Hepatitis C: State of Medicaid Access, a project that evaluates the state of access to direct-acting antiviral treatments in state Medicaid programs, recently implemented new evaluation criteria to reflect changes in the treatment access policy landscape over the past several years. The project now considers an expanded range of barriers to HCV treatment access for Medicaid beneficiaries and identifies key areas where state Medicaid programs could improve access. Policy changes, such as removing prior authorization requirements, can make a huge difference to people living with hepatitis C. We urge public health officials and policymakers to utilize Hepatitis C: State of Medicaid Access as a resource in their efforts to expand access to treatment for Medicaid recipients in their states.

“The CDC Vital Signs report validates what CHLPI and NVHR have heard from communities for many years – that treatment access is insufficient, and people are dying preventable deaths. If we are to adequately address the large gaps in hepatitis C treatment that the CDC Vital Signs report brings to light, we must all do our part to ensure access to treatment for all people living with hepatitis C.”  

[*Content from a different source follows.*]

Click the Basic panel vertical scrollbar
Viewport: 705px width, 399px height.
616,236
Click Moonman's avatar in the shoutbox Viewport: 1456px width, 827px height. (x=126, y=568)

The new CDC Vital Signs report finds that too few people diagnosed with hepatitis C are being treated, despite availability of medications capable of curing this viral infection. According to CDC’s estimates:

  • Overall, fewer than 1 in 3 people with health insurance get direct-acting antiviral (DAA) treatment for hepatitis C within a year of diagnosis.
  • Treatment is lowest among patients in state-administered Medicaidplans, with fewer than 1 in 4 Medicaid recipients (23%) being treated within a year of diagnosis.
  • Additionally, Medicaid recipients in states that restrict access to hepatitis C treatment are 23% less likely to receive treatment than Medicaid recipients in states without restrictions.*

*The Medicaid restrictions analysis relied on Hepatitis C: State of Medicaid Access data provided to HepVu.